* _GIVEN REQUEST_:
Copy the records below word for word.

## BEGIN RECORDED DATA

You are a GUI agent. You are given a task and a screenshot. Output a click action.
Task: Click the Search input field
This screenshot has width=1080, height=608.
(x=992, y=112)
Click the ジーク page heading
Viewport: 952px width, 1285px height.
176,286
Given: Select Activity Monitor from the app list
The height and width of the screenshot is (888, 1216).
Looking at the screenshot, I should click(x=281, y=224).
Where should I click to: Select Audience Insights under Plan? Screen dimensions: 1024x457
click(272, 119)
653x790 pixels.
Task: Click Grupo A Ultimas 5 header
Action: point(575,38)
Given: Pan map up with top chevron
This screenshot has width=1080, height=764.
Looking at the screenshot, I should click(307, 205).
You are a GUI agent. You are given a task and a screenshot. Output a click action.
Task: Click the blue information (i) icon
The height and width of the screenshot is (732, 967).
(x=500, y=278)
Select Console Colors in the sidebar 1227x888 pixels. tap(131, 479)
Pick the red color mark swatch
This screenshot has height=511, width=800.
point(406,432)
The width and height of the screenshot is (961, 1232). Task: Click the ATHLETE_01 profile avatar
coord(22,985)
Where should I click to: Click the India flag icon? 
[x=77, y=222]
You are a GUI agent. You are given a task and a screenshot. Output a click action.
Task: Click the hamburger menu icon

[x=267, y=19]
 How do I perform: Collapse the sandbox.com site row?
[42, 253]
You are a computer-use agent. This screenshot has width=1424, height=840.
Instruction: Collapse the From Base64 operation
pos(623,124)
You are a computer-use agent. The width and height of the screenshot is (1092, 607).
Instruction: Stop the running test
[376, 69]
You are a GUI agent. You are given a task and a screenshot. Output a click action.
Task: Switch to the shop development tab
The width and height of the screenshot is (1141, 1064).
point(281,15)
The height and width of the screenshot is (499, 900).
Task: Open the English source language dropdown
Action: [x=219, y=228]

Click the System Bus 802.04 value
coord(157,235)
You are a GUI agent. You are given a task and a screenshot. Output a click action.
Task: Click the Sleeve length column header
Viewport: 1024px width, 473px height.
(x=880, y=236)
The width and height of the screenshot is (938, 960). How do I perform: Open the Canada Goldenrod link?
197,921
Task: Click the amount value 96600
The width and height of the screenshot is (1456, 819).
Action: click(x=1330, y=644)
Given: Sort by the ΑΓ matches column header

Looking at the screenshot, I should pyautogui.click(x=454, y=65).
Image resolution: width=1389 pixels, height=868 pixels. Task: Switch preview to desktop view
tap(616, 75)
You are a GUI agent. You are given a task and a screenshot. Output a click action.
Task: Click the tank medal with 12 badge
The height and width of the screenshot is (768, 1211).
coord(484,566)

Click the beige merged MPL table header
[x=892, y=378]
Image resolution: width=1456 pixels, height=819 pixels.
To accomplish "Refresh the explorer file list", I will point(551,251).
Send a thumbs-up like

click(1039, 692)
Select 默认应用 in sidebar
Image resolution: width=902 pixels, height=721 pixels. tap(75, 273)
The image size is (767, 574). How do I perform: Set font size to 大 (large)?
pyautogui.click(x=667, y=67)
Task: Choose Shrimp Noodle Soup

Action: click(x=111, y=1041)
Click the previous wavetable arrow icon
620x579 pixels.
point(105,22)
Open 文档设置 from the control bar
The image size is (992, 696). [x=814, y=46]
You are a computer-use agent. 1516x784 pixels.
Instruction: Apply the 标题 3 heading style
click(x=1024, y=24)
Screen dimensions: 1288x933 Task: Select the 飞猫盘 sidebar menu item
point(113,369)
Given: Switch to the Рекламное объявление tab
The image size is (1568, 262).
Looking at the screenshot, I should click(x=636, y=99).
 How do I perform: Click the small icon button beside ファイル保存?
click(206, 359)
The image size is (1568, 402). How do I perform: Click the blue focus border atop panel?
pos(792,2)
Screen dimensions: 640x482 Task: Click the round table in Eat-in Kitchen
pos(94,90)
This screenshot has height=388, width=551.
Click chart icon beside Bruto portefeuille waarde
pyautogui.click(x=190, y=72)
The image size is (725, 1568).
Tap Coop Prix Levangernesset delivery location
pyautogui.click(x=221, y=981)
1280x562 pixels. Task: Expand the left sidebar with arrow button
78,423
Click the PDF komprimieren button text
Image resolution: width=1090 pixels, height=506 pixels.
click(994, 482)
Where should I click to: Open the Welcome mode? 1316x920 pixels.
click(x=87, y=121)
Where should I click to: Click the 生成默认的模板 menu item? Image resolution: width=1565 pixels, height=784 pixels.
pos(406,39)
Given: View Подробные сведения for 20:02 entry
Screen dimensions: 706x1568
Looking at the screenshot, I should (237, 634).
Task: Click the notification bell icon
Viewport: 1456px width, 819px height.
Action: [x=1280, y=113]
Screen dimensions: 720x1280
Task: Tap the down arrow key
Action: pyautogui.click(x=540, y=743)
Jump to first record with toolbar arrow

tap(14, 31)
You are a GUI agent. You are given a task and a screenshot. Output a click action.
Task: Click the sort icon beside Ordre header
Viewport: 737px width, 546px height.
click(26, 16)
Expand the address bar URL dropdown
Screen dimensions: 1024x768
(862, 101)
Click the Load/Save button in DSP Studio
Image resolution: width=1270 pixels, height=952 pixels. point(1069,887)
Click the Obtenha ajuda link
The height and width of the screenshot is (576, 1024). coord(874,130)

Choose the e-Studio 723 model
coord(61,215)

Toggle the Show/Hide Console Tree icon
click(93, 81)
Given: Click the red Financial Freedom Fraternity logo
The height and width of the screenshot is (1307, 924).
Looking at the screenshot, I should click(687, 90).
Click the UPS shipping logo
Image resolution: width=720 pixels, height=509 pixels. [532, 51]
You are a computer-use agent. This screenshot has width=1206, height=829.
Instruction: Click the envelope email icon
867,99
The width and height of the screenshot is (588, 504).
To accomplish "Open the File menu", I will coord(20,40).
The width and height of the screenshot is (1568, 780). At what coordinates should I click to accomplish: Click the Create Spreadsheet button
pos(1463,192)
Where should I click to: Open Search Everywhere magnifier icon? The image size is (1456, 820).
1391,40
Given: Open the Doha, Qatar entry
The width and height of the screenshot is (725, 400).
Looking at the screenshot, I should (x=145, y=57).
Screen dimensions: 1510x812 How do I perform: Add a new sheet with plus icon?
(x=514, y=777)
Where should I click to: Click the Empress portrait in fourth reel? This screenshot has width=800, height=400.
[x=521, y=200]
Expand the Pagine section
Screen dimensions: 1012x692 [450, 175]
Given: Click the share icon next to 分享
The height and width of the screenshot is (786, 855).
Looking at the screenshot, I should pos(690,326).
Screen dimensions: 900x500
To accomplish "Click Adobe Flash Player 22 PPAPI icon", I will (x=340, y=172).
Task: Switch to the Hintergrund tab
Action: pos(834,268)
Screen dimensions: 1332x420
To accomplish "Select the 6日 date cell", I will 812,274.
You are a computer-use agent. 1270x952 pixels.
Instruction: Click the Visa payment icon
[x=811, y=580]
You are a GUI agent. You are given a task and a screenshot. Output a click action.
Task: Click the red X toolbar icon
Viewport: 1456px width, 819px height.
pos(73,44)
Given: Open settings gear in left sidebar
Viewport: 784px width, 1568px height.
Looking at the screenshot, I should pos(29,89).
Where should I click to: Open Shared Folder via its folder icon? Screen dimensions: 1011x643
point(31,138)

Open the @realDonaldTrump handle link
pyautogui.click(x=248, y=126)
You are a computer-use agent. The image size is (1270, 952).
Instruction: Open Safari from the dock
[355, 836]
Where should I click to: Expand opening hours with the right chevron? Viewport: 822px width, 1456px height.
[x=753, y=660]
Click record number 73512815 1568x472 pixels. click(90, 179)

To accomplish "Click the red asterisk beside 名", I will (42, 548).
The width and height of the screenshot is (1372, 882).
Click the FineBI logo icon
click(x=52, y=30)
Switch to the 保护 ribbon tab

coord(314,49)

## END RECORDED DATA

* _FULL OUTPUT_:
You are a GUI agent. You are given a task and a screenshot. Output a click action.
Task: Click the Search input field
This screenshot has width=1080, height=608.
(x=992, y=112)
Click the ジーク page heading
Viewport: 952px width, 1285px height.
176,286
Given: Select Activity Monitor from the app list
The height and width of the screenshot is (888, 1216).
Looking at the screenshot, I should click(x=281, y=224).
Where should I click to: Select Audience Insights under Plan? Screen dimensions: 1024x457
click(272, 119)
653x790 pixels.
Task: Click Grupo A Ultimas 5 header
Action: point(575,38)
Given: Pan map up with top chevron
This screenshot has width=1080, height=764.
Looking at the screenshot, I should click(307, 205).
You are a GUI agent. You are given a task and a screenshot. Output a click action.
Task: Click the blue information (i) icon
The height and width of the screenshot is (732, 967).
(x=500, y=278)
Select Console Colors in the sidebar 1227x888 pixels. tap(131, 479)
Pick the red color mark swatch
This screenshot has height=511, width=800.
point(406,432)
The width and height of the screenshot is (961, 1232). Task: Click the ATHLETE_01 profile avatar
coord(22,985)
Where should I click to: Click the India flag icon? 
[x=77, y=222]
You are a GUI agent. You are given a task and a screenshot. Output a click action.
Task: Click the hamburger menu icon

[x=267, y=19]
 How do I perform: Collapse the sandbox.com site row?
[42, 253]
You are a computer-use agent. This screenshot has width=1424, height=840.
Instruction: Collapse the From Base64 operation
pos(623,124)
You are a computer-use agent. The width and height of the screenshot is (1092, 607).
Instruction: Stop the running test
[376, 69]
You are a GUI agent. You are given a task and a screenshot. Output a click action.
Task: Switch to the shop development tab
The width and height of the screenshot is (1141, 1064).
point(281,15)
The height and width of the screenshot is (499, 900).
Task: Open the English source language dropdown
Action: [x=219, y=228]

Click the System Bus 802.04 value
coord(157,235)
You are a GUI agent. You are given a task and a screenshot. Output a click action.
Task: Click the Sleeve length column header
Viewport: 1024px width, 473px height.
(x=880, y=236)
The width and height of the screenshot is (938, 960). How do I perform: Open the Canada Goldenrod link?
197,921
Task: Click the amount value 96600
The width and height of the screenshot is (1456, 819).
Action: click(x=1330, y=644)
Given: Sort by the ΑΓ matches column header

Looking at the screenshot, I should pyautogui.click(x=454, y=65).
Image resolution: width=1389 pixels, height=868 pixels. Task: Switch preview to desktop view
tap(616, 75)
You are a GUI agent. You are given a task and a screenshot. Output a click action.
Task: Click the tank medal with 12 badge
The height and width of the screenshot is (768, 1211).
coord(484,566)

Click the beige merged MPL table header
[x=892, y=378]
Image resolution: width=1456 pixels, height=819 pixels.
To accomplish "Refresh the explorer file list", I will point(551,251).
Send a thumbs-up like

click(1039, 692)
Select 默认应用 in sidebar
Image resolution: width=902 pixels, height=721 pixels. tap(75, 273)
The image size is (767, 574). How do I perform: Set font size to 大 (large)?
pyautogui.click(x=667, y=67)
Task: Choose Shrimp Noodle Soup

Action: click(x=111, y=1041)
Click the previous wavetable arrow icon
620x579 pixels.
point(105,22)
Open 文档设置 from the control bar
The image size is (992, 696). [x=814, y=46]
You are a computer-use agent. 1516x784 pixels.
Instruction: Apply the 标题 3 heading style
click(x=1024, y=24)
Screen dimensions: 1288x933 Task: Select the 飞猫盘 sidebar menu item
point(113,369)
Given: Switch to the Рекламное объявление tab
The image size is (1568, 262).
Looking at the screenshot, I should click(x=636, y=99).
 How do I perform: Click the small icon button beside ファイル保存?
click(206, 359)
The image size is (1568, 402). How do I perform: Click the blue focus border atop panel?
pos(792,2)
Screen dimensions: 640x482 Task: Click the round table in Eat-in Kitchen
pos(94,90)
This screenshot has height=388, width=551.
Click chart icon beside Bruto portefeuille waarde
pyautogui.click(x=190, y=72)
The image size is (725, 1568).
Tap Coop Prix Levangernesset delivery location
pyautogui.click(x=221, y=981)
1280x562 pixels. Task: Expand the left sidebar with arrow button
78,423
Click the PDF komprimieren button text
Image resolution: width=1090 pixels, height=506 pixels.
click(994, 482)
Where should I click to: Open the Welcome mode? 1316x920 pixels.
click(x=87, y=121)
Where should I click to: Click the 生成默认的模板 menu item? Image resolution: width=1565 pixels, height=784 pixels.
pos(406,39)
Given: View Подробные сведения for 20:02 entry
Screen dimensions: 706x1568
Looking at the screenshot, I should (237, 634).
Task: Click the notification bell icon
Viewport: 1456px width, 819px height.
Action: [x=1280, y=113]
Screen dimensions: 720x1280
Task: Tap the down arrow key
Action: pyautogui.click(x=540, y=743)
Jump to first record with toolbar arrow

tap(14, 31)
You are a GUI agent. You are given a task and a screenshot. Output a click action.
Task: Click the sort icon beside Ordre header
Viewport: 737px width, 546px height.
click(26, 16)
Expand the address bar URL dropdown
Screen dimensions: 1024x768
(862, 101)
Click the Load/Save button in DSP Studio
Image resolution: width=1270 pixels, height=952 pixels. point(1069,887)
Click the Obtenha ajuda link
The height and width of the screenshot is (576, 1024). coord(874,130)

Choose the e-Studio 723 model
coord(61,215)

Toggle the Show/Hide Console Tree icon
click(93, 81)
Given: Click the red Financial Freedom Fraternity logo
The height and width of the screenshot is (1307, 924).
Looking at the screenshot, I should click(687, 90).
Click the UPS shipping logo
Image resolution: width=720 pixels, height=509 pixels. [532, 51]
You are a computer-use agent. This screenshot has width=1206, height=829.
Instruction: Click the envelope email icon
867,99
The width and height of the screenshot is (588, 504).
To accomplish "Open the File menu", I will coord(20,40).
The width and height of the screenshot is (1568, 780). At what coordinates should I click to accomplish: Click the Create Spreadsheet button
pos(1463,192)
Where should I click to: Open Search Everywhere magnifier icon? The image size is (1456, 820).
1391,40
Given: Open the Doha, Qatar entry
The width and height of the screenshot is (725, 400).
Looking at the screenshot, I should (x=145, y=57).
Screen dimensions: 1510x812 How do I perform: Add a new sheet with plus icon?
(x=514, y=777)
Where should I click to: Click the Empress portrait in fourth reel? This screenshot has width=800, height=400.
[x=521, y=200]
Expand the Pagine section
Screen dimensions: 1012x692 [450, 175]
Given: Click the share icon next to 分享
The height and width of the screenshot is (786, 855).
Looking at the screenshot, I should pos(690,326).
Screen dimensions: 900x500
To accomplish "Click Adobe Flash Player 22 PPAPI icon", I will (x=340, y=172).
Task: Switch to the Hintergrund tab
Action: pos(834,268)
Screen dimensions: 1332x420
To accomplish "Select the 6日 date cell", I will 812,274.
You are a computer-use agent. 1270x952 pixels.
Instruction: Click the Visa payment icon
[x=811, y=580]
You are a GUI agent. You are given a task and a screenshot. Output a click action.
Task: Click the red X toolbar icon
Viewport: 1456px width, 819px height.
pos(73,44)
Given: Open settings gear in left sidebar
Viewport: 784px width, 1568px height.
Looking at the screenshot, I should pos(29,89).
Where should I click to: Open Shared Folder via its folder icon? Screen dimensions: 1011x643
point(31,138)

Open the @realDonaldTrump handle link
pyautogui.click(x=248, y=126)
You are a computer-use agent. The image size is (1270, 952).
Instruction: Open Safari from the dock
[355, 836]
Where should I click to: Expand opening hours with the right chevron? Viewport: 822px width, 1456px height.
[x=753, y=660]
Click record number 73512815 1568x472 pixels. click(90, 179)

To accomplish "Click the red asterisk beside 名", I will (42, 548).
The width and height of the screenshot is (1372, 882).
Click the FineBI logo icon
click(x=52, y=30)
Switch to the 保护 ribbon tab

coord(314,49)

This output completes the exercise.